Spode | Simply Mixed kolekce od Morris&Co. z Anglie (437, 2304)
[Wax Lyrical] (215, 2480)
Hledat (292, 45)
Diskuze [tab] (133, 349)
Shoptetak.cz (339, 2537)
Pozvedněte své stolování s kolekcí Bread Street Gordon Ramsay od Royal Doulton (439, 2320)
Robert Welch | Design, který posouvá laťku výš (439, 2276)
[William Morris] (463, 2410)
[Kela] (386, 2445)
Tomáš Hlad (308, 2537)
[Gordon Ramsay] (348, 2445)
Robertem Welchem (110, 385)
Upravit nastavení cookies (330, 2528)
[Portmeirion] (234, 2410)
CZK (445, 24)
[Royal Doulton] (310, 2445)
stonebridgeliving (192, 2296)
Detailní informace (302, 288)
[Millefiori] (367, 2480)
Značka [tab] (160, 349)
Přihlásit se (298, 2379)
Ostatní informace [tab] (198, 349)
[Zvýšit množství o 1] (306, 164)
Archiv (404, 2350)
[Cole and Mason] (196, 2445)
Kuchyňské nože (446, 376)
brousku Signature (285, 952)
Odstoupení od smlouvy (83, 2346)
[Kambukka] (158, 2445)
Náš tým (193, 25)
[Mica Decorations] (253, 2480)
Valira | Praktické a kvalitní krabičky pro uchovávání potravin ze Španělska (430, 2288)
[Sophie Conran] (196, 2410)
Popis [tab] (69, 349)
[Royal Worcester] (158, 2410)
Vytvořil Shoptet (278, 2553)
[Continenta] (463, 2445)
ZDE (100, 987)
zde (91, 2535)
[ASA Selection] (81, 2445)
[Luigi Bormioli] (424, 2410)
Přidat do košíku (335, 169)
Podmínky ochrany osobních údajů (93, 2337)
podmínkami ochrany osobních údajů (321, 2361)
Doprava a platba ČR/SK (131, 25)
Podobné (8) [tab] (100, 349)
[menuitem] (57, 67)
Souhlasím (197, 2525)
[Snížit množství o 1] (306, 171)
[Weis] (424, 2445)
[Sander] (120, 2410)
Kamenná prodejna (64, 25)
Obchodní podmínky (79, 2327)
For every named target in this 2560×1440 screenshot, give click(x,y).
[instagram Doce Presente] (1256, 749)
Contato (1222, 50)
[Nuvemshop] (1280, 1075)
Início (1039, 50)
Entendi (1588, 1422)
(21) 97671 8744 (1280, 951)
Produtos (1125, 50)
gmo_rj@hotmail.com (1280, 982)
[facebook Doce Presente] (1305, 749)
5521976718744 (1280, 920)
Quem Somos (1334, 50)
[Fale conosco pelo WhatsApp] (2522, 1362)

□ □ □ □

■ WORK INSTRUCTIONS: Print every record above exactly as it was given.

■ YOUR RESPONSE:
Spode | Simply Mixed kolekce od Morris&Co. z Anglie (437, 2304)
[Wax Lyrical] (215, 2480)
Hledat (292, 45)
Diskuze [tab] (133, 349)
Shoptetak.cz (339, 2537)
Pozvedněte své stolování s kolekcí Bread Street Gordon Ramsay od Royal Doulton (439, 2320)
Robert Welch | Design, který posouvá laťku výš (439, 2276)
[William Morris] (463, 2410)
[Kela] (386, 2445)
Tomáš Hlad (308, 2537)
[Gordon Ramsay] (348, 2445)
Robertem Welchem (110, 385)
Upravit nastavení cookies (330, 2528)
[Portmeirion] (234, 2410)
CZK (445, 24)
[Royal Doulton] (310, 2445)
stonebridgeliving (192, 2296)
Detailní informace (302, 288)
[Millefiori] (367, 2480)
Značka [tab] (160, 349)
Přihlásit se (298, 2379)
Ostatní informace [tab] (198, 349)
[Zvýšit množství o 1] (306, 164)
Archiv (404, 2350)
[Cole and Mason] (196, 2445)
Kuchyňské nože (446, 376)
brousku Signature (285, 952)
Odstoupení od smlouvy (83, 2346)
[Kambukka] (158, 2445)
Náš tým (193, 25)
[Mica Decorations] (253, 2480)
Valira | Praktické a kvalitní krabičky pro uchovávání potravin ze Španělska (430, 2288)
[Sophie Conran] (196, 2410)
Popis [tab] (69, 349)
[Royal Worcester] (158, 2410)
Vytvořil Shoptet (278, 2553)
[Continenta] (463, 2445)
ZDE (100, 987)
zde (91, 2535)
[ASA Selection] (81, 2445)
[Luigi Bormioli] (424, 2410)
Přidat do košíku (335, 169)
Podmínky ochrany osobních údajů (93, 2337)
podmínkami ochrany osobních údajů (321, 2361)
Doprava a platba ČR/SK (131, 25)
Podobné (8) [tab] (100, 349)
[menuitem] (57, 67)
Souhlasím (197, 2525)
[Snížit množství o 1] (306, 171)
[Weis] (424, 2445)
[Sander] (120, 2410)
Kamenná prodejna (64, 25)
Obchodní podmínky (79, 2327)
For every named target in this 2560×1440 screenshot, give click(x,y).
[instagram Doce Presente] (1256, 749)
Contato (1222, 50)
[Nuvemshop] (1280, 1075)
Início (1039, 50)
Entendi (1588, 1422)
(21) 97671 8744 (1280, 951)
Produtos (1125, 50)
gmo_rj@hotmail.com (1280, 982)
[facebook Doce Presente] (1305, 749)
5521976718744 (1280, 920)
Quem Somos (1334, 50)
[Fale conosco pelo WhatsApp] (2522, 1362)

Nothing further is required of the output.